___ Material shown ___
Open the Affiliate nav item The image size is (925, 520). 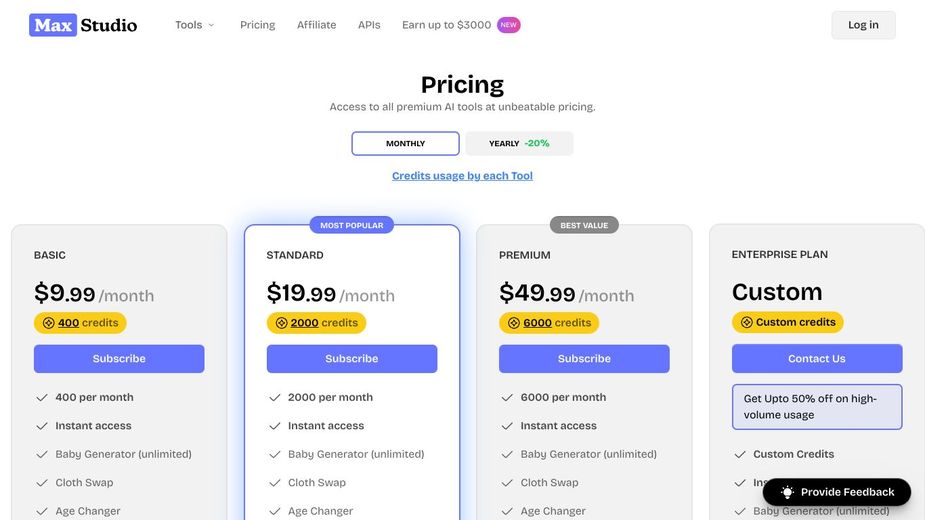coord(316,25)
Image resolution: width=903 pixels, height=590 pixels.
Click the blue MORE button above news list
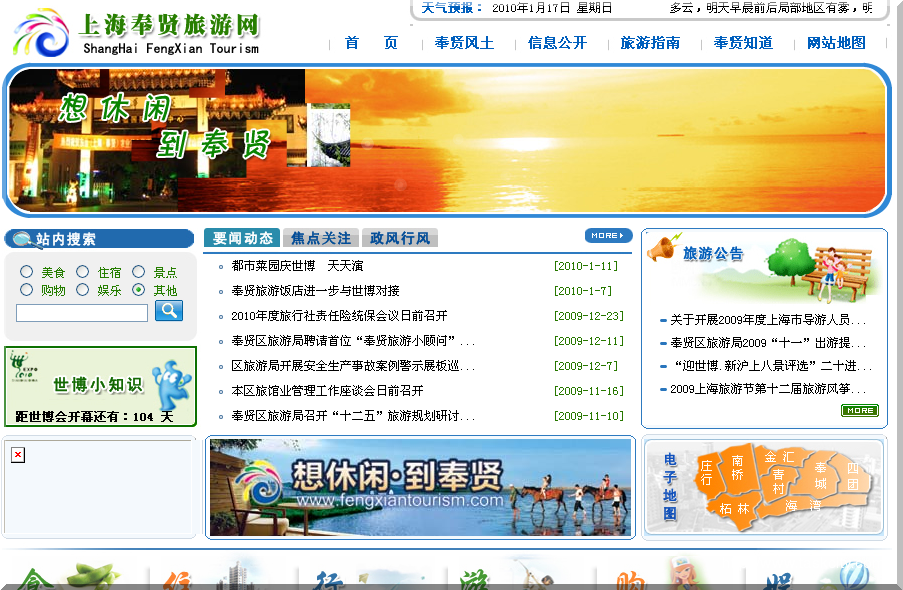pos(608,236)

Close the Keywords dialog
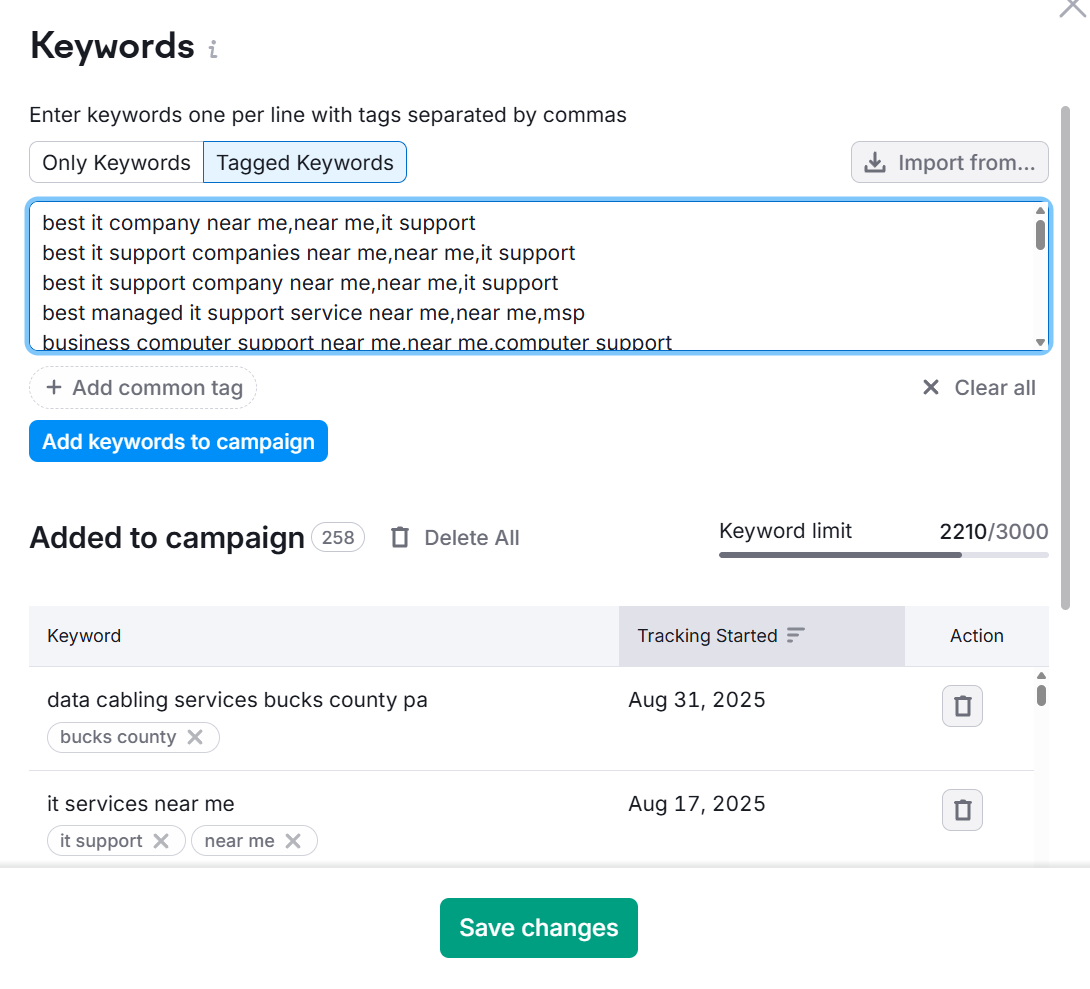point(1073,8)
___
■ **Exercise details**
Return exactly the lines from the one with "Click the blue MORE button above news list" through the last line of the entries above, both ends included. No pictures may appear in the copy.

■ **Response for this exercise**
Click the blue MORE button above news list
pos(608,236)

Close the Keywords dialog
point(1073,8)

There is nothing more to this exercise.